To do:
When you transcribe the data below, reproduce every line exactly and leave each picture out.

(Stored entries)
______________________________
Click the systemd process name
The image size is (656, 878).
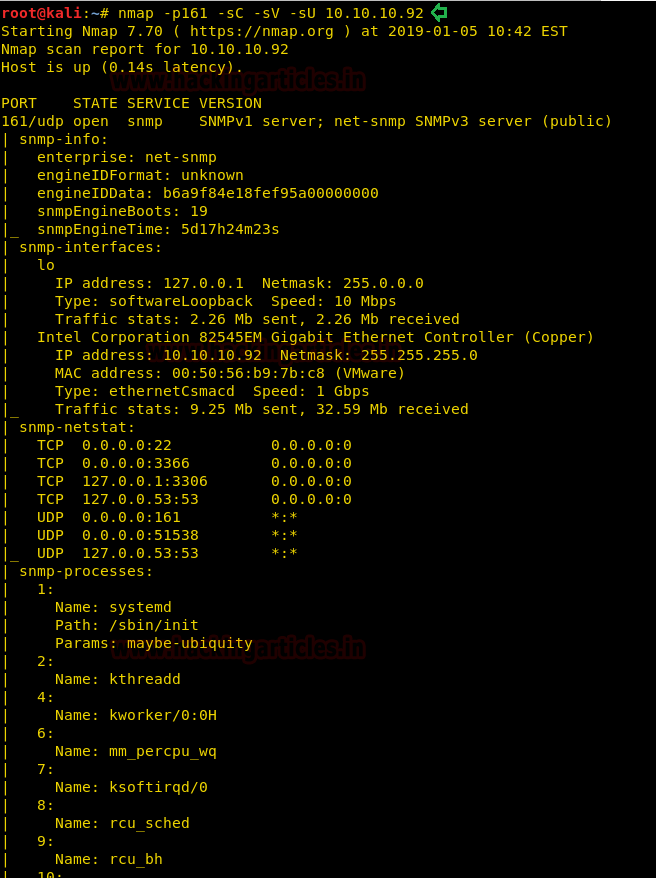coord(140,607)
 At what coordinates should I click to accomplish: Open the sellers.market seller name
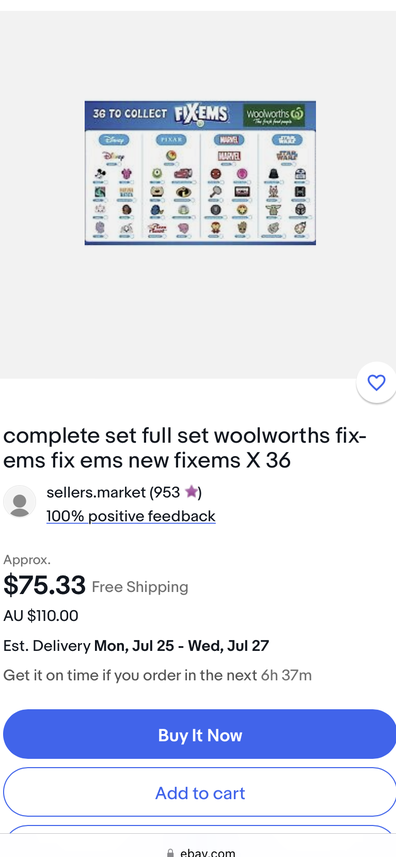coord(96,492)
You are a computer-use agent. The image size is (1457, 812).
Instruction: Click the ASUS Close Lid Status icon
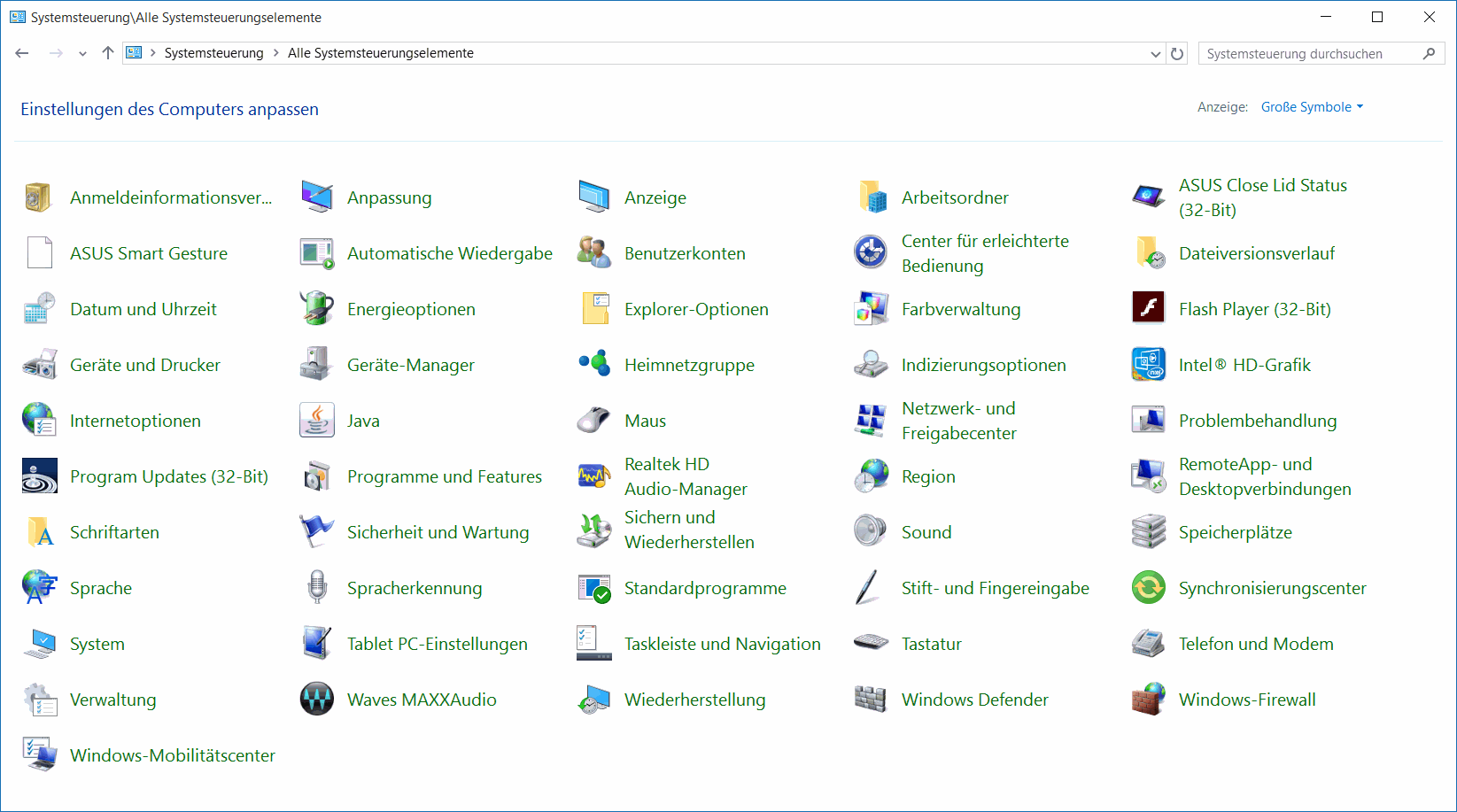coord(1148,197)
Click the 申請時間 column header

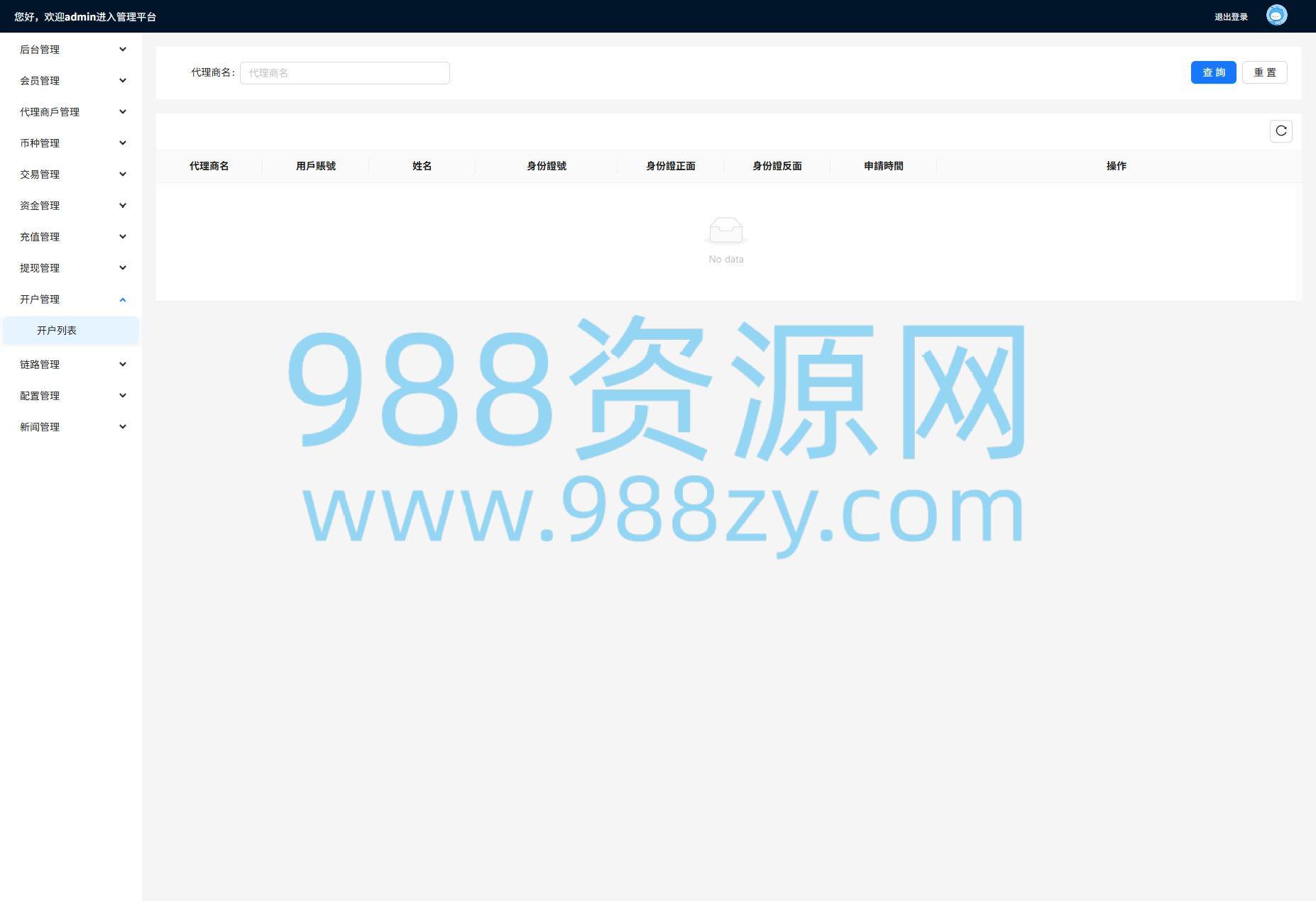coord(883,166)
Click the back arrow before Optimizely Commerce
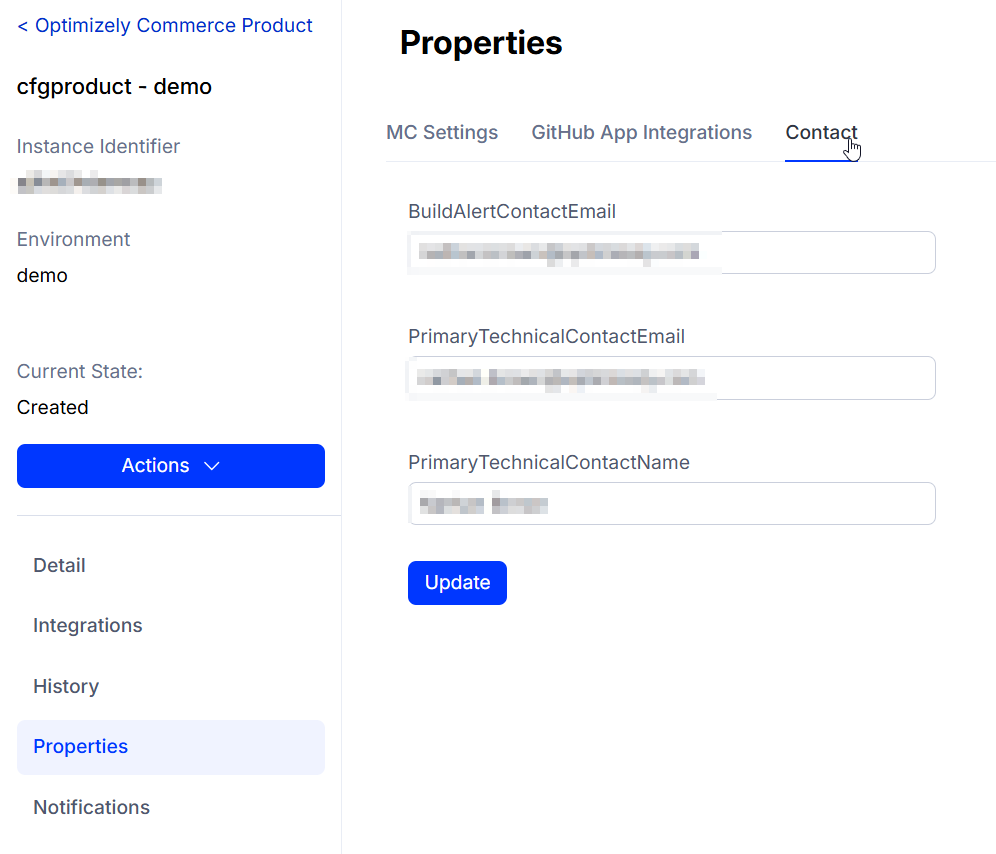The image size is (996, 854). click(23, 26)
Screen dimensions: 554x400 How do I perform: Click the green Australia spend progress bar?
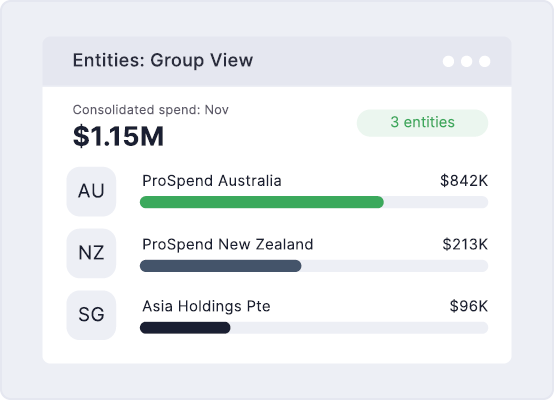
______________________________
Final answer:
Click the systemd process name
The image size is (656, 878).
coord(140,607)
 At what coordinates should I click to accomplish: Open the sellers.market seller name
coord(96,492)
You are a computer-use agent. The image size is (1457, 812).
Instruction: Click the ASUS Close Lid Status icon
coord(1148,197)
Click the 申請時間 column header

coord(883,166)
Click the back arrow before Optimizely Commerce
The image size is (996, 854). click(23, 26)
Screen dimensions: 554x400 How do I perform: Click the green Australia spend progress bar?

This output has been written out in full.